It's very curious because just before I got on here I was thinking of you and when I saw your post on the accountability thread it was very cheering.

I don't stop getting the occasional temptation to go and look at pornography but I quickly ignore it.  I don't know how it would be if I lost my home, or got into some other personal crisis.  In my experience, the worst offences of pornography occurred when everything materially speaking was going wrong and I was attending church nominally with these unresolved problems (of no job, or insufficient working hours to generate adequate income, stressful housing situation, isolation).

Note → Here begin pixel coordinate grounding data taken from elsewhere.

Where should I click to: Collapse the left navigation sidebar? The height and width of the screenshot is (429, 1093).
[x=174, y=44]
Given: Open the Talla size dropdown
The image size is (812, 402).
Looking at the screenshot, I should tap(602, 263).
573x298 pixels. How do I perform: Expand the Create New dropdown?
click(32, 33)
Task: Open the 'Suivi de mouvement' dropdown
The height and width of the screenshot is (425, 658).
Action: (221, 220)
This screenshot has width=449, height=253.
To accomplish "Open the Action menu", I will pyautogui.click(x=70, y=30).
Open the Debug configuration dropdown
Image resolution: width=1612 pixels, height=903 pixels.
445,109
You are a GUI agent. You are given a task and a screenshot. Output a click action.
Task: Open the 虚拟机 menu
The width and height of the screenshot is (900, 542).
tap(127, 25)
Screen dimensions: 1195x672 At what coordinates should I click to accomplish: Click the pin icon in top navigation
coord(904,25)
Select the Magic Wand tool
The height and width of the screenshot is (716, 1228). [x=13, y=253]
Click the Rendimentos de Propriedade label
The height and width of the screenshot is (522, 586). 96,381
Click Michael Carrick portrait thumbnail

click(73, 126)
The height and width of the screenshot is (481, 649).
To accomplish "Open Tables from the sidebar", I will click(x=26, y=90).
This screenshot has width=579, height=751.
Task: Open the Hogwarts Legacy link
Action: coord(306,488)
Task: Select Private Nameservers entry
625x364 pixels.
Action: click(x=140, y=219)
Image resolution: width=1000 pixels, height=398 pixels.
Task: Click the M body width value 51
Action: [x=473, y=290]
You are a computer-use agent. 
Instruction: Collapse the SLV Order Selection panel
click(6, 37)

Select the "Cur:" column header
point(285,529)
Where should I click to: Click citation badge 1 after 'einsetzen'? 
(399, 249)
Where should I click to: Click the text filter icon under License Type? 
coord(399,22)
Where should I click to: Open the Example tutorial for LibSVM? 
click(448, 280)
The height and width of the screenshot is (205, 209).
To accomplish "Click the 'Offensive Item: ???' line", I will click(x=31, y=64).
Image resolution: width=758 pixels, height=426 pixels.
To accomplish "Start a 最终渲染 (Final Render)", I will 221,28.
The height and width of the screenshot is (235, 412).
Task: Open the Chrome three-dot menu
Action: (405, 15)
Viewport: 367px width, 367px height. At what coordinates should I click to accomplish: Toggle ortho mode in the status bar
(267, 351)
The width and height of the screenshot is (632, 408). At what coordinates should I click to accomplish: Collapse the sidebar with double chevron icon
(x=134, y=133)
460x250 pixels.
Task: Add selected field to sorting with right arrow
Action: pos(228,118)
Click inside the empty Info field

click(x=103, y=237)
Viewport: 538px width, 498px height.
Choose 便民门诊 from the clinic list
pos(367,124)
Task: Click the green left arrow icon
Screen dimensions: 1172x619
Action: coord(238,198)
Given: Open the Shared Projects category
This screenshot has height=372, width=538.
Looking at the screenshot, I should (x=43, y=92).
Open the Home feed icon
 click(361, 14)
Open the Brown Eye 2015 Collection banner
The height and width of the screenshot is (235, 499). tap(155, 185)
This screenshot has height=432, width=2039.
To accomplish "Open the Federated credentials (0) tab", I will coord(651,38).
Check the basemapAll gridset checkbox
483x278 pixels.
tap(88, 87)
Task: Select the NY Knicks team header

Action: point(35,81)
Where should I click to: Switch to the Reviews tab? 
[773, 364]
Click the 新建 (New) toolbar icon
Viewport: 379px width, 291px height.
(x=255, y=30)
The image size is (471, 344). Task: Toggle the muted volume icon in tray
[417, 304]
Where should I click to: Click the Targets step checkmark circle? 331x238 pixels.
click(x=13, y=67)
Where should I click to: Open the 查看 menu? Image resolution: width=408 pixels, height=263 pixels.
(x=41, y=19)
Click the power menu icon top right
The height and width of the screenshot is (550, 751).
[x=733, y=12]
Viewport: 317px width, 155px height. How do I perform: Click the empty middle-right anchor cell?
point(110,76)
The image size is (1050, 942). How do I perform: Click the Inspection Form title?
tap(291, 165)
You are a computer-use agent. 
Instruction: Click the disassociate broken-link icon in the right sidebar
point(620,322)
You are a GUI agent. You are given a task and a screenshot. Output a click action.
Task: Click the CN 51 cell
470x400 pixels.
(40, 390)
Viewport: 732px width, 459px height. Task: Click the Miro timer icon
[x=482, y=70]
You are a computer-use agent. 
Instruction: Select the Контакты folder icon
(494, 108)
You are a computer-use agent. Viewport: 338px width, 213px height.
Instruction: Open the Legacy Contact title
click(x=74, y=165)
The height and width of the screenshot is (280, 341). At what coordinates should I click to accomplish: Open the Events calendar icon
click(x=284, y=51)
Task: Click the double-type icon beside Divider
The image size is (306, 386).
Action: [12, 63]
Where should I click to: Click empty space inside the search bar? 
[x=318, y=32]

Since 2003, I have had a very stable home life with not a great deal of stress. The neighbours are generally very agreeable and life where I am is like another world to the place I was over five years ago. I did, however, continue to suffer unemployment in the past five years.  I volunteered from 2003 to make up for no paid work and continued that until 2006 when I was diagnosed with a disability considered to make me unlikely to hold down work in future.  With continued unemployment, I do get stressed from time to time.  The pornography continued to be a problem until 2006 and then a couple of isolated looks in 2007.  After that there haven't been any looks.  I've been very strict not to look at images that might even be considered to be not pornography.  This is because I know that it can start again with an apparently innocuous photo or other image (painting for e.g.).  I don't give myself the chance of even looking at images that most would regard as non-pornographic.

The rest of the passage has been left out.